--- EXTRACTED MATERIAL ---
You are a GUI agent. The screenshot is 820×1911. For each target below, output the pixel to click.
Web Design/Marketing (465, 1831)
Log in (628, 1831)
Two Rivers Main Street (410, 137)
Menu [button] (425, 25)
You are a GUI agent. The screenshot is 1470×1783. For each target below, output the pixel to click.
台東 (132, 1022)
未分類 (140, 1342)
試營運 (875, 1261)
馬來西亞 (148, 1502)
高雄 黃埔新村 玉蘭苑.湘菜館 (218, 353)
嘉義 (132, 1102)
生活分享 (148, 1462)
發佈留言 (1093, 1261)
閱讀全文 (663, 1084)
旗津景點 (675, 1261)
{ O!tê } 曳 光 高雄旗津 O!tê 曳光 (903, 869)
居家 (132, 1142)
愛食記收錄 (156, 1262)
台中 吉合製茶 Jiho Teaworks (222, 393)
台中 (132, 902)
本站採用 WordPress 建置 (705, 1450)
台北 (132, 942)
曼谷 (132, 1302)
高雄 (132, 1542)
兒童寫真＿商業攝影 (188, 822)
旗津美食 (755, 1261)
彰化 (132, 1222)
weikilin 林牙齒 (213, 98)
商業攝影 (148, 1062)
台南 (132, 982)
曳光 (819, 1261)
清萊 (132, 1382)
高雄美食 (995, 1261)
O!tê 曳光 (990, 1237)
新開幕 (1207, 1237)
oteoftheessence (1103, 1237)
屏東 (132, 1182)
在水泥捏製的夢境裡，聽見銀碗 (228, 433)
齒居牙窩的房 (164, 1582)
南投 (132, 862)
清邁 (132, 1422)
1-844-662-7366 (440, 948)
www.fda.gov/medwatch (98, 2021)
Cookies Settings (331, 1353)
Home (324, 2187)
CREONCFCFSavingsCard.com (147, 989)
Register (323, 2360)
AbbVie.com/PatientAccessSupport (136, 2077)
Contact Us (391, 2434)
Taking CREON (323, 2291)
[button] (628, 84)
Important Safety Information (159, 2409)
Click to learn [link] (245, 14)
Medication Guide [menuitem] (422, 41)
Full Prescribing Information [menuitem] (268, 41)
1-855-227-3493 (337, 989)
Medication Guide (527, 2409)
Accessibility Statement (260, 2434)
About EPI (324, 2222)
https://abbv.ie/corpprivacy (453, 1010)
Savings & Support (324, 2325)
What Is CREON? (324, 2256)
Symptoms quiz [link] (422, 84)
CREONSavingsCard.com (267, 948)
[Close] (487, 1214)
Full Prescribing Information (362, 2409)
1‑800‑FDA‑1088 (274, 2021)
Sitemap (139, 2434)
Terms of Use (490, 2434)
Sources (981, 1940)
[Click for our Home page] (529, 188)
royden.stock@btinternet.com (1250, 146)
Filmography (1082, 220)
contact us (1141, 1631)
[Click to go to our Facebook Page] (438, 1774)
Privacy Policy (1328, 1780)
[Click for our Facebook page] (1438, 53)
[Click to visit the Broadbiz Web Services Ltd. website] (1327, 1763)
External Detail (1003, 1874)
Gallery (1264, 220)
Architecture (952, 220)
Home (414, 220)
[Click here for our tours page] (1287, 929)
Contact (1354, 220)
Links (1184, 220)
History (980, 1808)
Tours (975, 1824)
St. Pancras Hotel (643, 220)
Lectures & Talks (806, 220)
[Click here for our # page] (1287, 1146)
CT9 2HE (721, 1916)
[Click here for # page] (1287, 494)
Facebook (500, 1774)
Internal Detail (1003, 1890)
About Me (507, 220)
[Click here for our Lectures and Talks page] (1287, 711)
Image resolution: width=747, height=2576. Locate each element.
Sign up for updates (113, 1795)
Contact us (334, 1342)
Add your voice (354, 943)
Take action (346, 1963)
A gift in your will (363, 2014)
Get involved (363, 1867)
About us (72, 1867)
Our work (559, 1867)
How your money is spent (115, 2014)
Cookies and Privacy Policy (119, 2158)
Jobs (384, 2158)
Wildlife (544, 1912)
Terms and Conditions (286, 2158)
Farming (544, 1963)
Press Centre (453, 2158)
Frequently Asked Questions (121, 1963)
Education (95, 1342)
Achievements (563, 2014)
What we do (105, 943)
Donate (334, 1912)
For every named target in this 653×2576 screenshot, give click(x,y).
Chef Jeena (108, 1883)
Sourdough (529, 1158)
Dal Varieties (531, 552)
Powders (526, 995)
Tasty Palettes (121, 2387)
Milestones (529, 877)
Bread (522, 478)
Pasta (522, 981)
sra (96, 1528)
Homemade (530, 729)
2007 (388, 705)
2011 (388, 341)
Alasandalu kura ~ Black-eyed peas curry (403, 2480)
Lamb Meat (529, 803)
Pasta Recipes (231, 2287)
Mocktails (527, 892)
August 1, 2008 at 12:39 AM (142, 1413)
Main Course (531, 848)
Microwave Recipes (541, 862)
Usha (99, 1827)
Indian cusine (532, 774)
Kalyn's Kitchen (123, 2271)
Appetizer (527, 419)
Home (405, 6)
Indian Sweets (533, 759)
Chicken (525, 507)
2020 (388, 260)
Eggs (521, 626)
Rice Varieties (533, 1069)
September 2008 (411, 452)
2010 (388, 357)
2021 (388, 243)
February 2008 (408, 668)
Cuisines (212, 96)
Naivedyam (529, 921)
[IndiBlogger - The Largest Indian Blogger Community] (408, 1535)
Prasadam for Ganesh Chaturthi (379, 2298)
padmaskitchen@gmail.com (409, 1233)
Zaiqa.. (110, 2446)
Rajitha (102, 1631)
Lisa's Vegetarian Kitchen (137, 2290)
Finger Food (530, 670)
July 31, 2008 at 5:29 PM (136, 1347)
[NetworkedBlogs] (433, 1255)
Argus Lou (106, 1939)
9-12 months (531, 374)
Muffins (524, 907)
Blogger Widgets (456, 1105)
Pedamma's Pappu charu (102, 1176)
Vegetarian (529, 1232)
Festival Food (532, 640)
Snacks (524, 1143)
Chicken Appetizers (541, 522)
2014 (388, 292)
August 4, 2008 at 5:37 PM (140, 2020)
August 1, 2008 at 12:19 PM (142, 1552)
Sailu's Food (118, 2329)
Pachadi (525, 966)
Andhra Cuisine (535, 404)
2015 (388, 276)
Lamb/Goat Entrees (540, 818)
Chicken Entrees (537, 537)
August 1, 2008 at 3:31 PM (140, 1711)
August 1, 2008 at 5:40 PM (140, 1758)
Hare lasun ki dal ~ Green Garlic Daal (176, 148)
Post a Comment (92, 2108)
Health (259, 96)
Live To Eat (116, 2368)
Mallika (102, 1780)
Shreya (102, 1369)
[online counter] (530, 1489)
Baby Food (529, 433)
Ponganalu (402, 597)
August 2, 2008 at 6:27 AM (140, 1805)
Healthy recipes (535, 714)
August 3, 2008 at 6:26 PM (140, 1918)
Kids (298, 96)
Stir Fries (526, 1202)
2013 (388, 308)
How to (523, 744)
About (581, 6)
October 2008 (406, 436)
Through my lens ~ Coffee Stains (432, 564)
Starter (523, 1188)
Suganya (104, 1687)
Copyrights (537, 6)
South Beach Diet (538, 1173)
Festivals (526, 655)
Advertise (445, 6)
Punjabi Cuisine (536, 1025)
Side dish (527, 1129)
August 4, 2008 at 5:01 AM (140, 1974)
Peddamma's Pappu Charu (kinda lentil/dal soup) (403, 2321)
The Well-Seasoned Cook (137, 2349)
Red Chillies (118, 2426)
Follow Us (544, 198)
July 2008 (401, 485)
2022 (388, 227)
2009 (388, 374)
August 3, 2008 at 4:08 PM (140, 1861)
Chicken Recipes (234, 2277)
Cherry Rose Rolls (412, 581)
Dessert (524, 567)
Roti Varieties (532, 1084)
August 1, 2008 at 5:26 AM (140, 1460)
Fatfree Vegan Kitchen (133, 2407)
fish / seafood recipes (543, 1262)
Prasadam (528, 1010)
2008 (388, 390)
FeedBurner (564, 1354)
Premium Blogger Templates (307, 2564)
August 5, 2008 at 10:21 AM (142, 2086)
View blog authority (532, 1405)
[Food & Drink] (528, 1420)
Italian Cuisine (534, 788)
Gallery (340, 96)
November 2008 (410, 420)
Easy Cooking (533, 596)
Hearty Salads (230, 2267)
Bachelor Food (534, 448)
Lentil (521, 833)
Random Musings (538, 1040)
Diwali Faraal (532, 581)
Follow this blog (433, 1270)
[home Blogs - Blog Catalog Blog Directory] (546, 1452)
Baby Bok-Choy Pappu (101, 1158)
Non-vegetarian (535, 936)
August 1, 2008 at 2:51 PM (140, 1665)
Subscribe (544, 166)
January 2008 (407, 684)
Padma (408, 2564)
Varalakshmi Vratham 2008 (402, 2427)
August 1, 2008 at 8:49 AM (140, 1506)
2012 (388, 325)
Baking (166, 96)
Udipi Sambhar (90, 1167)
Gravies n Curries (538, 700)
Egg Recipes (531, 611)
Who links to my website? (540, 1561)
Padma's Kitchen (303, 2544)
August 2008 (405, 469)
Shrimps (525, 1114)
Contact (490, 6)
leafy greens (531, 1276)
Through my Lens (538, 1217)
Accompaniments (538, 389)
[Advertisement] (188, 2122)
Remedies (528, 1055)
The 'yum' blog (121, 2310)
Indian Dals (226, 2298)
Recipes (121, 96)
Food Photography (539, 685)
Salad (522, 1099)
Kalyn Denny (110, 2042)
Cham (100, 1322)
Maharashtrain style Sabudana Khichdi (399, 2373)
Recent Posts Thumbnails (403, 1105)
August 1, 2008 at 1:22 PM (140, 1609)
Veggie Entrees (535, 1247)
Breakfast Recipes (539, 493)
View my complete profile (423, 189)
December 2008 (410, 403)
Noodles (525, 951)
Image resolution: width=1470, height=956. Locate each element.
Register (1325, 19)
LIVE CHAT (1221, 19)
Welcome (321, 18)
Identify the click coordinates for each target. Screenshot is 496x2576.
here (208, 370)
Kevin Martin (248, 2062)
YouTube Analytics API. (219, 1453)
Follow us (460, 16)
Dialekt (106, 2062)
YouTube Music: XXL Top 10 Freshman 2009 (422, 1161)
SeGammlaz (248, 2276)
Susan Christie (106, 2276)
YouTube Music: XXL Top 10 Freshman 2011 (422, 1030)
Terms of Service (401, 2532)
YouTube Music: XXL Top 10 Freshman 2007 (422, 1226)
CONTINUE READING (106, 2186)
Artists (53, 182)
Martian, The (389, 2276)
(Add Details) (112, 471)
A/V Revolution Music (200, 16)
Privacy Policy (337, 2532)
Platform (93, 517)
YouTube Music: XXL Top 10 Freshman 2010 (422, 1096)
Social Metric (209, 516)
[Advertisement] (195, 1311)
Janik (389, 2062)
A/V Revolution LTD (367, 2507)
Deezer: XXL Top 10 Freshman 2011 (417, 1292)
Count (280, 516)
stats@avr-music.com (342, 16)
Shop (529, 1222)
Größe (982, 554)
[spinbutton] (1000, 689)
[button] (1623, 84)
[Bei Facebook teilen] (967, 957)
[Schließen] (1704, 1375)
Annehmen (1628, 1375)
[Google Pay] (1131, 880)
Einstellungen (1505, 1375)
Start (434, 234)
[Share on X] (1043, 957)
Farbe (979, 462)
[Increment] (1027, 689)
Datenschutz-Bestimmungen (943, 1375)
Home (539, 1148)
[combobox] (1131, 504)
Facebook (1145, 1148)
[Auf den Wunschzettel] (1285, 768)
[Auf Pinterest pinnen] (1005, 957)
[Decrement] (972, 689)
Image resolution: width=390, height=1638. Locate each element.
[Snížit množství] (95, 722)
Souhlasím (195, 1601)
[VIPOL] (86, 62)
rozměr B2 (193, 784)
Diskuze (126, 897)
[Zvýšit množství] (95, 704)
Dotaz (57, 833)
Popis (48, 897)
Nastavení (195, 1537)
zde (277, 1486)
---
ACTION ITEM. Looking at the data above, return every line from the one with "Andhra Cuisine (535, 404)" down to the one with "Shreya (102, 1369)", exactly and inclusively.

EXERCISE RESULT.
Andhra Cuisine (535, 404)
2015 (388, 276)
Lamb/Goat Entrees (540, 818)
Chicken Entrees (537, 537)
August 1, 2008 at 3:31 PM (140, 1711)
August 1, 2008 at 5:40 PM (140, 1758)
Hare lasun ki dal ~ Green Garlic Daal (176, 148)
Post a Comment (92, 2108)
Health (259, 96)
Live To Eat (116, 2368)
Mallika (102, 1780)
Shreya (102, 1369)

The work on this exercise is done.